Whenever a line below mentions the word "agent", that line should be copied.

Data records:
BEGIN

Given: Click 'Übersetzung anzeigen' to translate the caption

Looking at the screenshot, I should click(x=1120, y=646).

END
BEGIN

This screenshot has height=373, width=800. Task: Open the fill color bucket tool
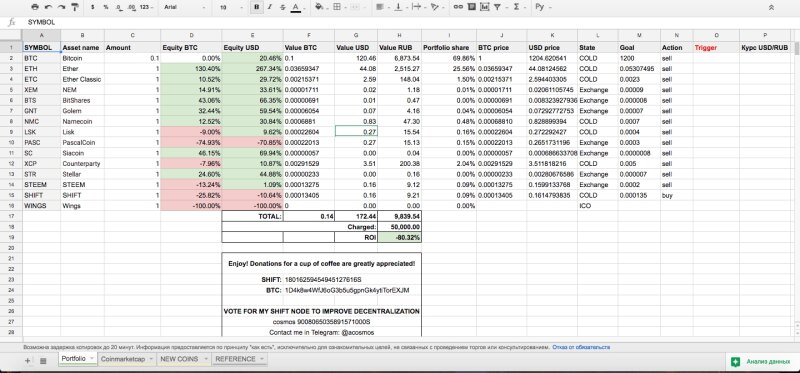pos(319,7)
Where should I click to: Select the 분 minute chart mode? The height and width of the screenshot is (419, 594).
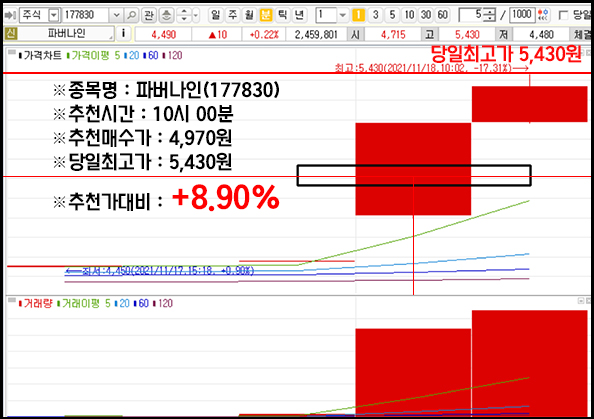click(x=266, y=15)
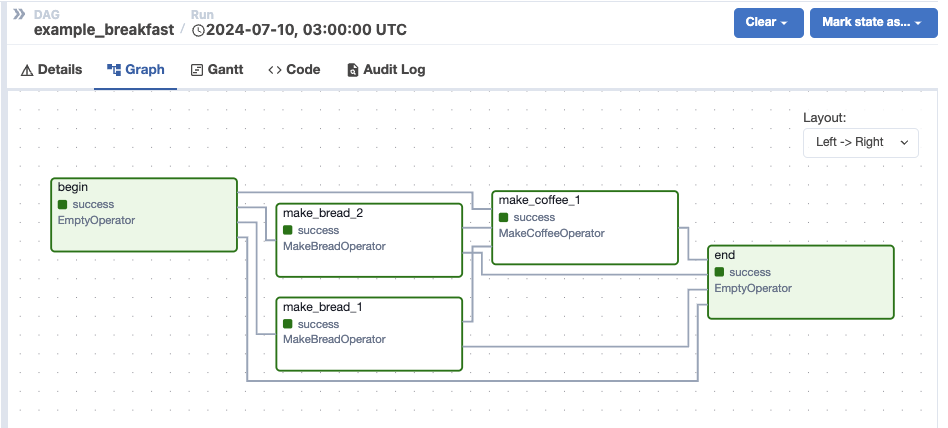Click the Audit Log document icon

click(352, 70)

END
BEGIN

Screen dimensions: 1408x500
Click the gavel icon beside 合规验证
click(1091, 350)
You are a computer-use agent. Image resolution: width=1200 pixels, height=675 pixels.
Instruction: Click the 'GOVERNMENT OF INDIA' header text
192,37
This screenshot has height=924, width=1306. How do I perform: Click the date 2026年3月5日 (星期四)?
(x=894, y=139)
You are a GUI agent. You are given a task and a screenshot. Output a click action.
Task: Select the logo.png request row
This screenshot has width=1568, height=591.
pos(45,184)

END

Answer to this problem:
You are a computer-use agent. Image resolution: width=1200 pixels, height=675 pixels.
You are a GUI agent. You are given a task and a screenshot. Output a click action.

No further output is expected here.